05/01/2025
Ieri pomeriggio, mentre rientrava nel pollaio correndo dietro alla sua insalata come ogni giorno, Bia, gallina broiler di poco più di 5 mesi, è morta.
Si è accasciata all’improvviso davanti a noi, si è scaricata a terra come un fulmine che colpisce il suolo e i nostri occhi sconvolti.
Dissolta come un prodotto tenuto in dispensa troppo oltre la data di scadenza.
Perché un pollo broiler è proprio questo, un animale a cui è tolto tutto tranne che l’esasperazione del suo corpo gigante, che è stato creato per scadere, per non poter avere la vita tra le sue dotazioni, un corpo che è un destino di sola carne.
Eppure Bia assieme agli altri suoi compagni liberati, la vita la esprimeva eccome.
Ha goduto di tutto, della verdura fresca e della frutta golosa, della compagnia di altre galline, galli, capre e cani, ha becchettato la terra in un grande spazio, ha litigato e fatto l’amore col gallo più bello, ha corso col suo corpo basso a forma di comodino, ha riposato tra la paglia fresca, al sole tenue d’inverno, si è scaldata tra le piume di altri pennuti, ha vissuto ogni grado di quel fondo dell’esistenza che nessuna manipolazione strumentale poteva toglierle.
E forse è proprio per quello che ci siamo rimasti così male.
Perché pur sapendo, vedere questa vita così fiorente ci ha fatto illudere che potesse cancellare la prigione del suo corpo nato solo per morire.
Perché la vita quando si esprime è potente, ed è totale. Perché spesso trova le sue strade anche in mezzo al deserto, scivola dolce tra la pioggia, rischiara dove è passata la tormenta.

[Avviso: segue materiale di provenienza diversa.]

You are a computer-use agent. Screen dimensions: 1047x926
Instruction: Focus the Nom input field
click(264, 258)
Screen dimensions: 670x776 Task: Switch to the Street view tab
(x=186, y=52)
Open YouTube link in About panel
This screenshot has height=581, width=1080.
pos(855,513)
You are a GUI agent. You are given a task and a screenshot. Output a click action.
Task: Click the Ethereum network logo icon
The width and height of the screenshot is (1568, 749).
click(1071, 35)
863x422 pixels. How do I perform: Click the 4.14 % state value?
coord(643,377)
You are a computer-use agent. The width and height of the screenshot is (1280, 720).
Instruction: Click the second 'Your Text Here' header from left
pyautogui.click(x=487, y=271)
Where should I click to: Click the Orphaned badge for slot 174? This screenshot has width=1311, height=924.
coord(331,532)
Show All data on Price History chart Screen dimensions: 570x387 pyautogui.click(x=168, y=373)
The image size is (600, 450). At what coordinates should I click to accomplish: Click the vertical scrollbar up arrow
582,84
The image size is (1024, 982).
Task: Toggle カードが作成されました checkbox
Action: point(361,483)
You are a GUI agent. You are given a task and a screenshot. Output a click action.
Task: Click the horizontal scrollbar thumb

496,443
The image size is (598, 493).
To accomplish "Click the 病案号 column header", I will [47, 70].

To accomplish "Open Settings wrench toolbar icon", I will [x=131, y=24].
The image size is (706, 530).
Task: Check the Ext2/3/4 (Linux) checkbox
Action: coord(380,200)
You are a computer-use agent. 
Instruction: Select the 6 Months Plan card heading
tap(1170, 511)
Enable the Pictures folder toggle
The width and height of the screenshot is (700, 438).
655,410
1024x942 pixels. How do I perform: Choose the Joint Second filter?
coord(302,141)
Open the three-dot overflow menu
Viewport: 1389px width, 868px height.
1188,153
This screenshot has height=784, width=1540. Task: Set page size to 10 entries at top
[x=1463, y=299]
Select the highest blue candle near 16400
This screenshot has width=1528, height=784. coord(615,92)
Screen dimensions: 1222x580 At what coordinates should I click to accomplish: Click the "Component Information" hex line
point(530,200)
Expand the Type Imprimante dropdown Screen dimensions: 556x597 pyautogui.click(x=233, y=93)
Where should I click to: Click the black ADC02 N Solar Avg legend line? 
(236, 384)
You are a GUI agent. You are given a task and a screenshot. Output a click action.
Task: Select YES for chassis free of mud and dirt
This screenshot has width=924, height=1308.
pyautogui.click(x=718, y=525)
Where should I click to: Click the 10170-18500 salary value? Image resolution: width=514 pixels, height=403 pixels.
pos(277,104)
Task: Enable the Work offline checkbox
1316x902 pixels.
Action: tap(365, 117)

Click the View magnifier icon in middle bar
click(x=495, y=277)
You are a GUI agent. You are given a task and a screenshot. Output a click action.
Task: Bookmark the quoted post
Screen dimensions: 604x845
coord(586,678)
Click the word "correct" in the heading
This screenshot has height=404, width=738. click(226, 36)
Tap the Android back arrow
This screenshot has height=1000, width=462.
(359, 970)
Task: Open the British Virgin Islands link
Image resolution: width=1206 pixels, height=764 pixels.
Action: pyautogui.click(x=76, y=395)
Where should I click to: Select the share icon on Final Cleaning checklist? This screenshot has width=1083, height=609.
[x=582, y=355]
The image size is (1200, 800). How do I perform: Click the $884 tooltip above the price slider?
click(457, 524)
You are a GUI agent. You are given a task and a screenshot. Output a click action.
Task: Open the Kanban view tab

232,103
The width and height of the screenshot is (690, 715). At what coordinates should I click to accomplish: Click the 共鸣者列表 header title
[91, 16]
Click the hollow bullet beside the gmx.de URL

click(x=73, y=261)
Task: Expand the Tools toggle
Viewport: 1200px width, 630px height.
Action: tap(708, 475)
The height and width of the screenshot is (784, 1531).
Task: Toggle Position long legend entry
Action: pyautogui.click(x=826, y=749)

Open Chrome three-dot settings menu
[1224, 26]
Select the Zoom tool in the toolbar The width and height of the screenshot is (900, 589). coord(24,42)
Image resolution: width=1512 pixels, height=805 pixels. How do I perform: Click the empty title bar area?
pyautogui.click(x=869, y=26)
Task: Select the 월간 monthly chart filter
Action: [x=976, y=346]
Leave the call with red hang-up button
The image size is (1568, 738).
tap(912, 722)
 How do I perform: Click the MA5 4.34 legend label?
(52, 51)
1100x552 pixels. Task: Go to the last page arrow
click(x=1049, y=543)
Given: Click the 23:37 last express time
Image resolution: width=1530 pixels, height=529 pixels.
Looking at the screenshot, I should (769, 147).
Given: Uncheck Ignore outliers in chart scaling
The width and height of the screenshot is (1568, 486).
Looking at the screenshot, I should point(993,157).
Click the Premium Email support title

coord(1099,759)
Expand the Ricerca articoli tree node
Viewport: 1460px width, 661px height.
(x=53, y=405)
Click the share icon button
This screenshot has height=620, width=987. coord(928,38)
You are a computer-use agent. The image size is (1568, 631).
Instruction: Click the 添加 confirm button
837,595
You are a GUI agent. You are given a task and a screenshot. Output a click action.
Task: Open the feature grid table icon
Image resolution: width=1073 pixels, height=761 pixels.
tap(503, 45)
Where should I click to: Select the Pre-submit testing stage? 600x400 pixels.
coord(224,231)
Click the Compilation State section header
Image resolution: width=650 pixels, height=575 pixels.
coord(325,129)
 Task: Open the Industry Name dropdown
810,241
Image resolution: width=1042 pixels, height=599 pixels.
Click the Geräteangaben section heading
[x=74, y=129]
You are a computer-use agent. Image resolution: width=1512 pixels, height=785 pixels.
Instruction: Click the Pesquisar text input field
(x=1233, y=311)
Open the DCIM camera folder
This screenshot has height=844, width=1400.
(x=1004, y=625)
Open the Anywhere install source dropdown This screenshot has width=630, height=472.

Ma la sua morte ci ha rischiarato anche la rabbia, per questi animali messi al mondo così irrimediabilmente segnati da un’industria che crea volutamente malattia e sofferenza, che gioca con i corpi come fossero macchine, che se potesse toglierebbe loro anche il respiro ed il movimento pur di risparmiare elementi superflui alla produzione.
Tutto ciò che per questo sistema produttivo era trascurabile, era Bia.
Bia intera, Bia che corre verso la sua insalata ogni giorno e per l’ultima volta.
La sua liberazione è una storia importante non solo per lei e per i suoi 4 compagni rimasti, ma anche perché ci mostra uno squarcio di luce plumbea sulla realtà degli animali allevati per essere cibo, degli animali resi soltanto membra in attesa di essere consumate, nella velocità e quantità incontenibile propria della ragione del Capitale.
E un rifugio non ha il compito di affannarsi a risolvere i problemi strutturali creati dal sistema zootecnico, dalla sua scienza al servizio non dello sviluppo della vita, ma di quello del Capitale.
Un rifugio deve cercare di ti**re fuori da quel fondo comune intoccabile il senso specifico per ciascuno di questi individui, e attraverso le loro storie tenere presente che la lotta non si potrà dare chiudendosi in questi spazi fondamentali di restituzione e di cura, ma va portata fuori traendo la forza dalle loro storie, dalle loro gioie e dai loro dolori, per gettare lontano il cuore e la rabbia, ben oltre il senso che abbiamo faticosamente costruito, ben oltre l'ostacolo che ci schiaccia a terra enorme come i petti di questi polli.